Exercise goal:
Transcribe the entries, keeping every character the same.

Stored data entries:
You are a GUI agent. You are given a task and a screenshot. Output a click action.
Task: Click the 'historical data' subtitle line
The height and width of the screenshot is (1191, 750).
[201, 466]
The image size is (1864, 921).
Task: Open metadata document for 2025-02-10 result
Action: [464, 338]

Task response:
You are a GUI agent. You are given a task and a screenshot. Output a click action.
Task: Click the 'historical data' subtitle line
The height and width of the screenshot is (1191, 750).
[201, 466]
The image size is (1864, 921).
Task: Open metadata document for 2025-02-10 result
Action: [464, 338]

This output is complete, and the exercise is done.